Wise (LSE:WISE) is a growth stock that has been on quite some journey in 2026. After starting the year at 891p, it zoomed to almost 1,100p by April, before plummeting to 754p on 1 June.
Now? It’s back at 937p, a 25% jump from its June low!
According to broker JP Morgan Cazenove though, all of these numbers could be in the rear-view mirror by this time next year. Because earlier this month it gave the stock a new, higher price target of 1,320p.
Note that this is above the average target among analysts, which currently stands at 1,236p. So the takeaway here is that most analyst teams tracking Wise think it can deliver a gain of between 31% and 41% by July 2027.
Why are they overwhelmingly bullish?
Money without borders
Wise’s company motto is “money without borders“. In other words, people and businesses should be able to transfer money quickly and cheaply, without being stung by opaque fees and inflated exchange rates.
In Q4 FY26, the firm completed 75% of payments inside 20 seconds, while lowering the average cross-border take rate from 0.58% to 0.52% across the year. Wise continuously reinvests profits into lowering fees for customers and adding new features.
Admittedly, this business model appears counterintuitive. Shouldn’t Wise ideally be raising the take rate to maximise profits for shareholders? After all, that’s what most companies do (they flex their pricing power muscles).
I recently had one thank me for being a loyal customer for over six years, before ‘rewarding’ me with a 24% price hike. Not exactly a customer-centric approach! Needless to say, I went elsewhere.
No, what Wise is pursuing is a strategy called ‘Scale Economies Shared’ (a phrase coined by retired fund manager Nick Sleep). As it scales, Wise is sharing efficiencies with customers, which is attracting more of them in a virtuous circle.
Examples of companies that have succeeded using this model include Costco, Amazon, Shopify, and insurance giant GEICO (via Berkshire Hathaway).
Most companies pursue scale efficiencies, but few share them. It’s the sharing that makes the model so powerful. But in the centre of the model is a paradox: the company grows through giving more back.
Nick Sleep, Nomad Investment Partnership, 2004.
Structural cost advantage
In FY26, Wise moved $243bn across borders, a 31% year-on-year increase. But it has identified a $43trn market opportunity, with businesses and large enterprises (particularly banks) representing $39trn of that total.
In April, it signed up South Africa’s Capitec, adding to other recent customer wins, including UniCredit, Raiffeisen, and MBSB Bank (an Islamic lender in Malaysia).

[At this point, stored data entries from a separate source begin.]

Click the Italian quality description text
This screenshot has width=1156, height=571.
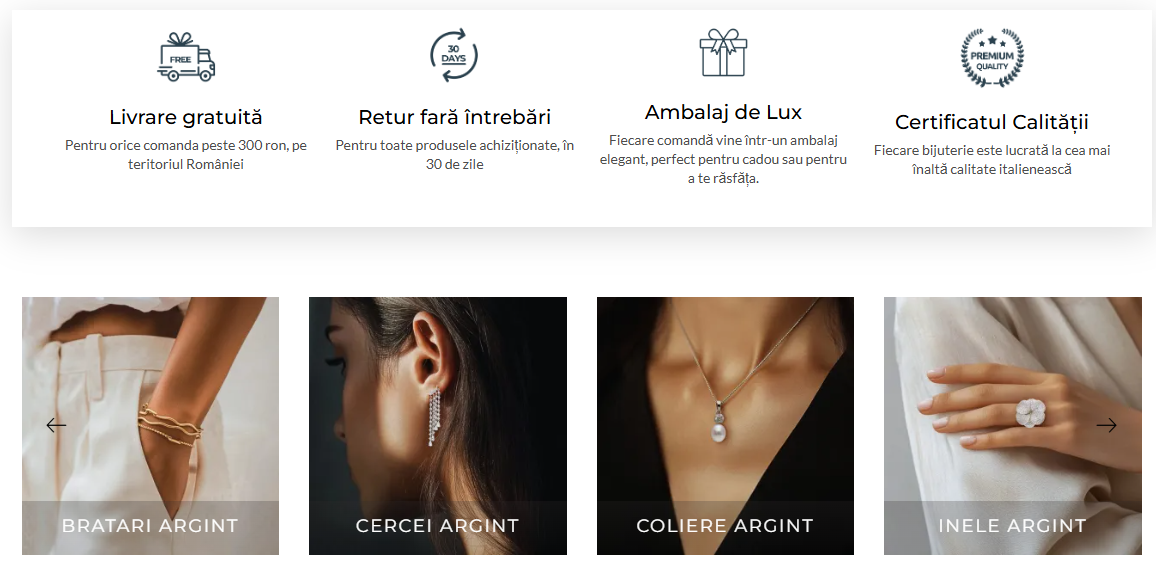point(992,160)
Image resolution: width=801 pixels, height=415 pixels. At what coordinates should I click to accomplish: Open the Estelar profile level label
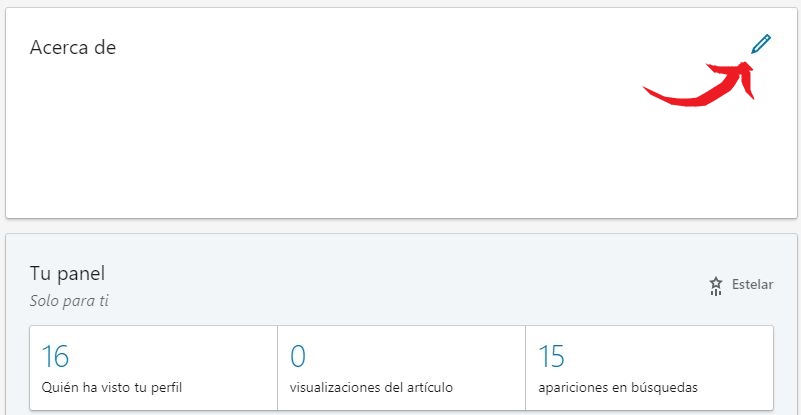(752, 284)
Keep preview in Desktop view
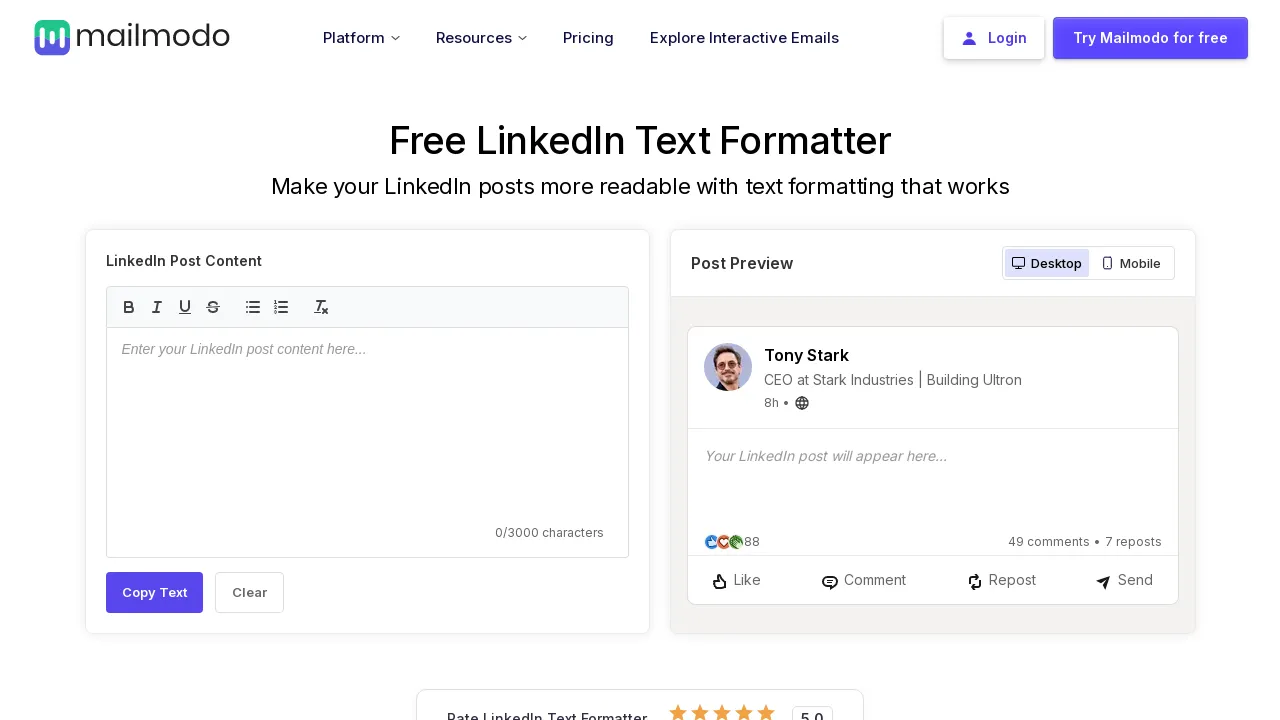The image size is (1280, 720). point(1046,263)
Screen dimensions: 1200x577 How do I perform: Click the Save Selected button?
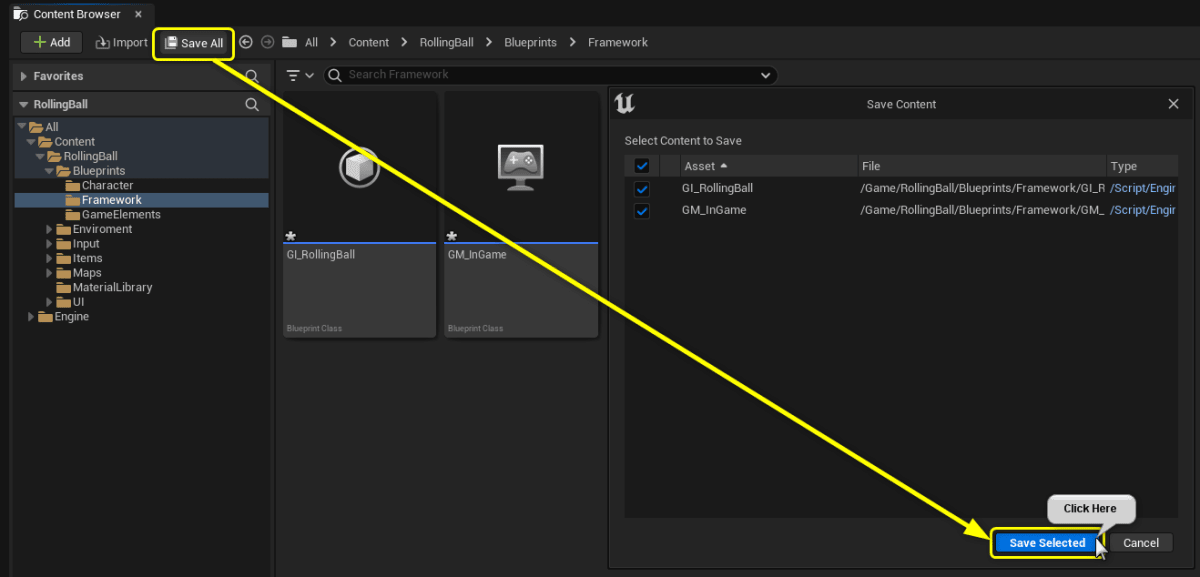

This is where the massive opportunity lies, and why most analysts are bullish. They see Wise holding a structural cost advantage over traditional banks and money-transfer peers like Remitly.
That said, the FinTech may never achieve its long-term potential due to regulatory hurdles, compliance failures, and/or increasing adoption of stablecoins. But if it does, the reward could be very large, which is why I have it in both my SIPP and Stocks and Shares ISA.
Currently, the stock is trading at 19 times next year’s forecast earnings. At this price, I think Wise is worth considering buying to hold long term.
Should you invest £5,000 in Wise Plc right now?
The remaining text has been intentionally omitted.